Robinson is a member of the Balsz School District Governing Board. He has also led the Black Engagement Committee of the Maricopa County Democratic Party. 

Garrick McFadden is also a former chair of that committee. He helped advocate for legislation to study reparations in 2020. Gallego’s response has been that he needs to learn more, McFadden said. 

McFadden said he believes Gallego, as a progressive Democrat, should already understand the issue of slavery and discrimination. He grew up in Chicago, is a former Marine and graduated from Harvard University.  

“Ruben is smart enough to know all these things. The frustration that we’ve had from the Black community is, why is he doing this?
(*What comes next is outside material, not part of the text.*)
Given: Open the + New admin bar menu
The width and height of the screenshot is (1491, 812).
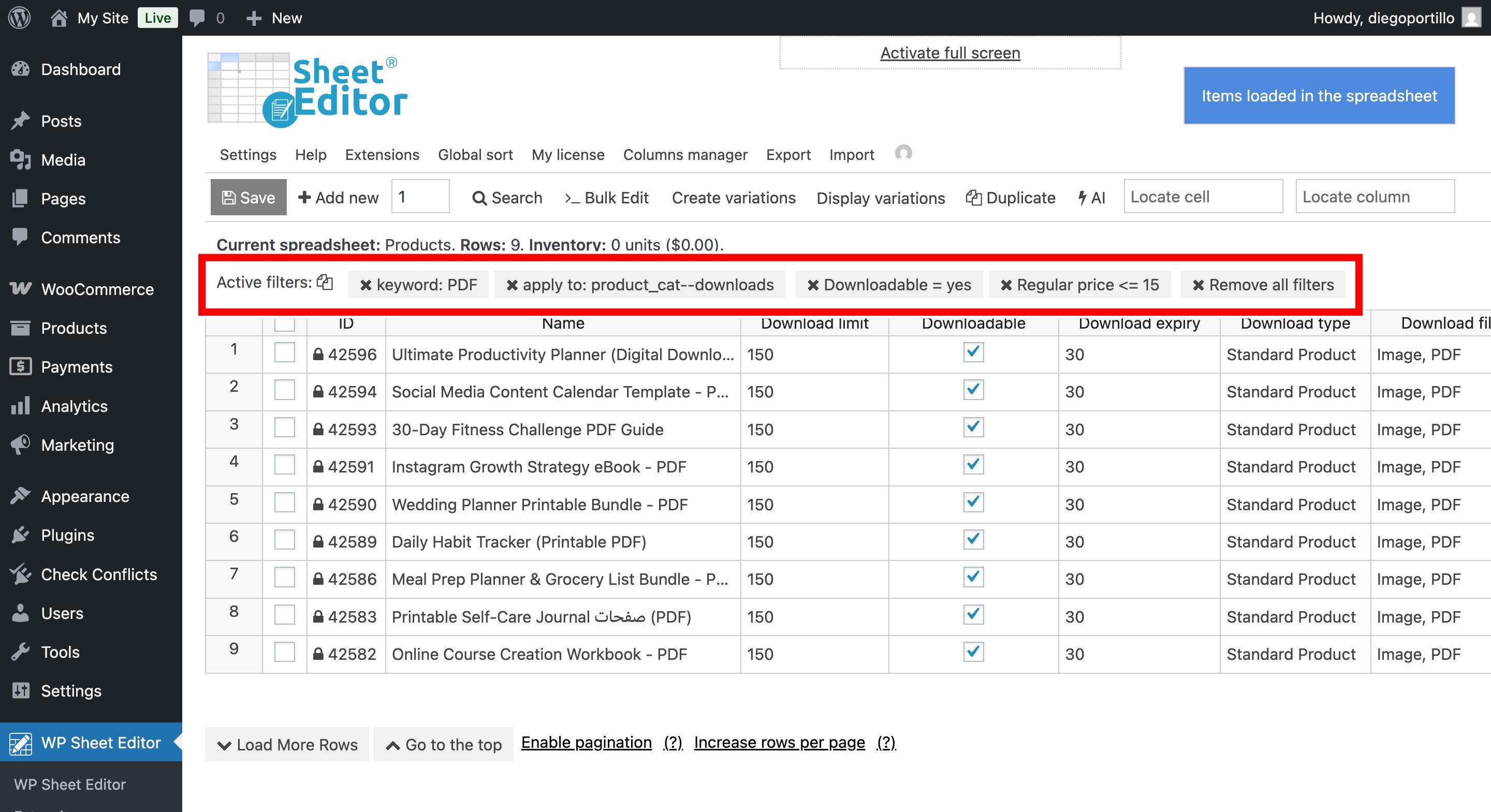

Why is he failing to do something?” McFadden said. “A number of high ranking Democrats all are confused on what the congressman’s hesitation is on H.R. 40.”


Brent Whiting, a constituent of Gallego’s and the co-founder of Tomorrow We Vote, a nonprofit that focuses on registering high school students to vote, doesn’t understand why Gallego won’t take a position on studying the remedies for slavery and discrimination.

“He is my congressman, and he does not represent me. I’m not sure who he represents, but it’s certainly not the Black community and the needs that they ask him, the needs that they need him to be present for,” Whiting said. “We in the Black community are tired of the status quo.”

Gallego’s response: Office limited to address matters involving staff

Gallego wouldn’t speak with the Arizona Mirror, and his office didn’t respond to detailed questions about Galloway’s allegations, his silence about the arrests of protesters last year or his position on H.R. 40.

His office instead sent a statement that said they can’t comment on “matters involving former employees.” 

“​​As a member of the House of Representatives, Rep. Gallego is subject to limitations that may prevent his involvement in certain matters, especially those involving employees or their families,” the statement reads.

The statement also said Black communities should trust Gallego to champion their interests in Congress. 

“Rep. Gallego has a strong record of supporting policies and legislation that benefit Black communities and combat structural racism. He will continue to work on behalf of his constituents,” the office said. The statement included a list of legislation Gallego supported to help Black communities, among them an anti-lynching act, strengthening diversity initiatives in school and establishing Juneteeth as a federal holiday.

Galloway said Gallego is “deflecting from the truth” by claiming he can’t get involved in matters important to his staff or those related to them. 

“That is disrespectful and disingenuous to the over 300 protesters arrested last year, 40 that had serious felonies ranging from 8 to 32 years. Circumventing the truth is … insensitive to those who have been politically prosecuted and still cannot get jobs or housing although their charges are dropped,” she told the Mirror in response to the statement from Gallego’s office. “The deflection is beyond disrespectful to me as a Black woman, as we now see again an attempt to silence a Black woman’s voice.”

“The people impacted on the ground I spoke with … demanded their congressman denounce the charges, call for accountability, and stand in solidarity,” she told the Arizona Mirror. “Congressman Gallego can try to spin this any way he wants to legitimize his silence, but my words and receipts stand firm.”

Galloway wrote that she crafted plans for Gallego to engage with his district’s Black communities that included roundtables with community leaders, meeting a Black Advisory committee and visiting Black-owned restaurants in his district. In 14 months, he completed “not one of those items.”

“It was evident that he had no intent of actually engaging with the Black community and that my sole role was to be a Black face for the office,” Galloway wrote.